╭──
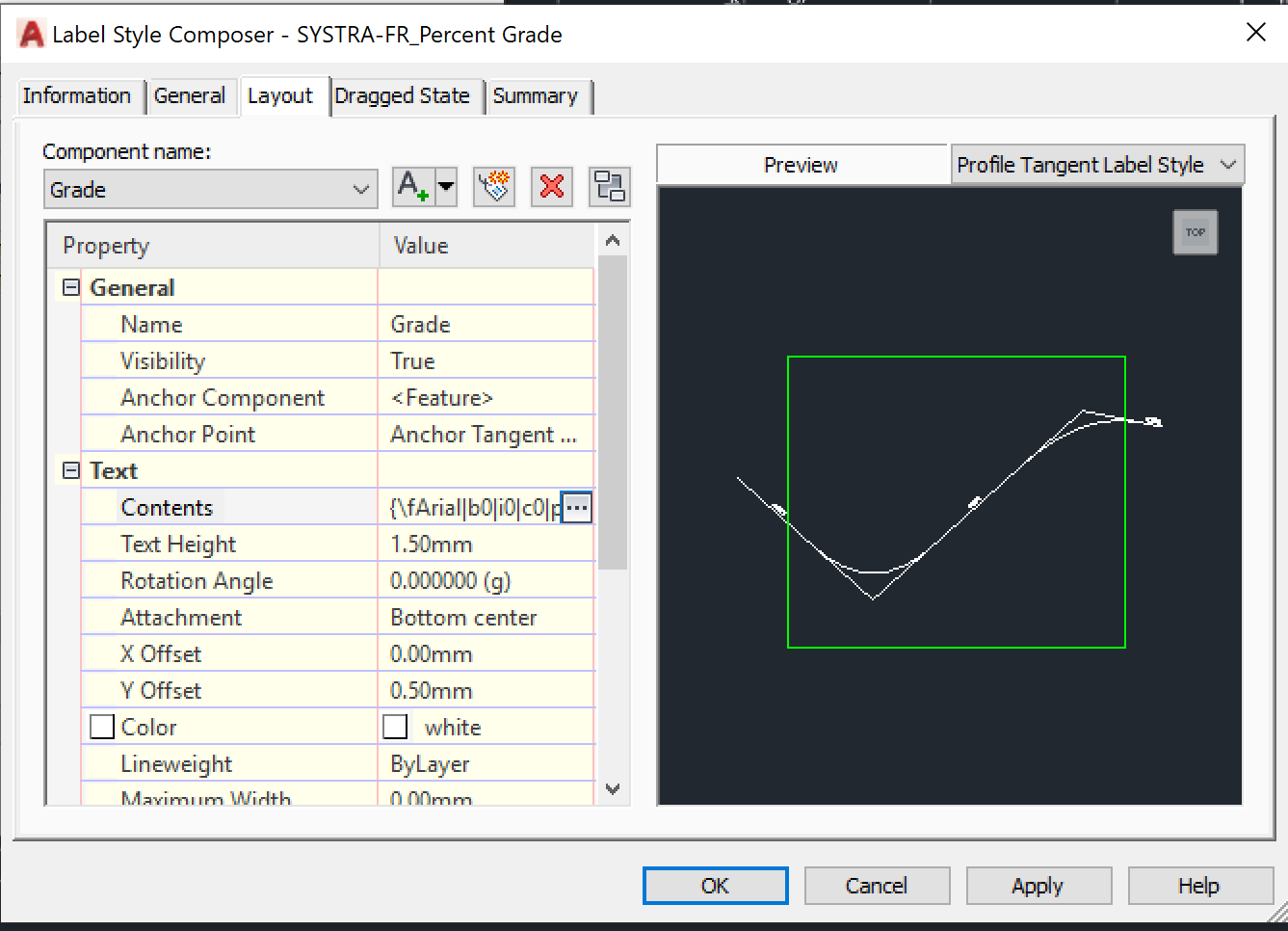Open the Contents editor via ellipsis button
The width and height of the screenshot is (1288, 931).
(575, 507)
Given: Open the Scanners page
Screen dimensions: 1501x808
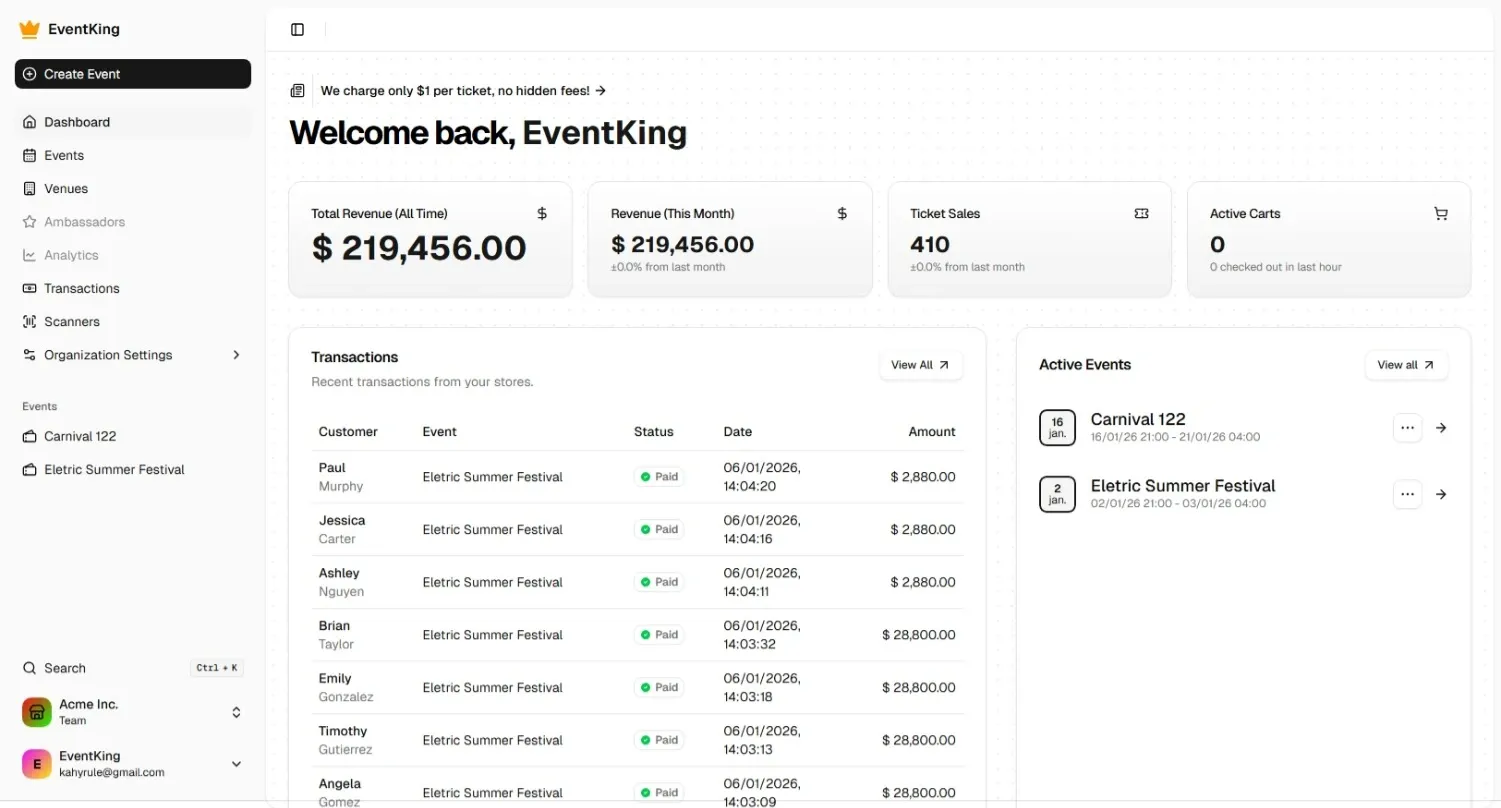Looking at the screenshot, I should 71,322.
╰──
▶ What you need to do
Leave the pictures out, and please copy only the lines from the one with "Given: Open the Scanners page" through the end of the listing.

▶ Written response
Given: Open the Scanners page
Screen dimensions: 1501x808
Looking at the screenshot, I should 71,322.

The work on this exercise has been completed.